I came late to this discussion, so pardon me if I'm repeating stuff
that's already been discussed.

You can guess a lot from vendor specs, but NAND flash requires
experience before you understand the nuances; especially since the
vendors tend not to document most of what you need to know to get good
performance and reliability from a flash device.

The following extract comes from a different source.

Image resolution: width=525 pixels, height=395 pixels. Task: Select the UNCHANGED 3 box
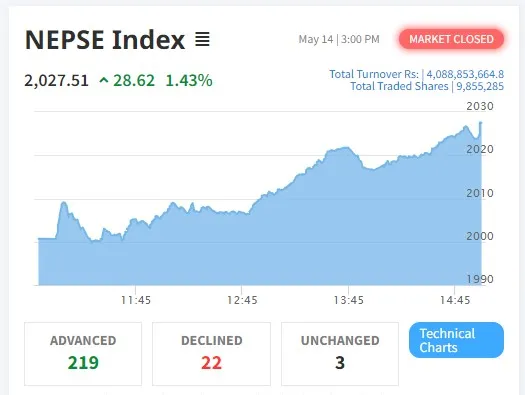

There are, basically, two approaches to using NAND devices. What PHK
calls "flash adapation layer" or, sometimes, "flash translation layer"
is widely used in devices that are meant to be seen as removable ms-dos
file system devices, such as almost every USB NAND based flash device on
the market. It is also used in at least two commercial flash file
systems intended for embedded flash. It is also an approach available to
the Linux MTD layer, although not used by any of the Linux filesystems.
This approach works well enough for specific usage patterns and you will
find several successful embedded devices on the CE market place that use
it.

The second approach is to have a 'flash aware filesystem', which
understand the write/read/erase properties of NAND flash parts. There
are three variants on this approach that I'm aware of. The first takes a
'traditional' filesystem like FFS and, in effect, adds a flash
translation layer.  The second takes a log-like file system and adapts
its GC to NAND. The third approach is to write a file system specific to
NAND devices from scratch. PalmOS Garnet's NAND file system is an
example of the first. The modified version of LFS that Mike Chen and I
did for PalmOS Cobalt is an example of the second. The MTD based file
system jffs2 is an example of the third, and a cautionary tale for those
who would write their own.

In addition to the various points Matt Dillon has figured out from
reading specs, there are several features of NAND parts that I haven't
seen mentioned here that play a fairly important role in designing file
systems around them. These include, but are probably not limited to:

1) Large page versus small page NAND
2) Broken or poorly performing hardware, especially ECC generation and
write verification
3) Adjacent write effect

Some interesting properties to take into account when designing a NAND
file system:

1) No block can be assumed good, which means you have to scan the device
to find your metadata starting point at boot time.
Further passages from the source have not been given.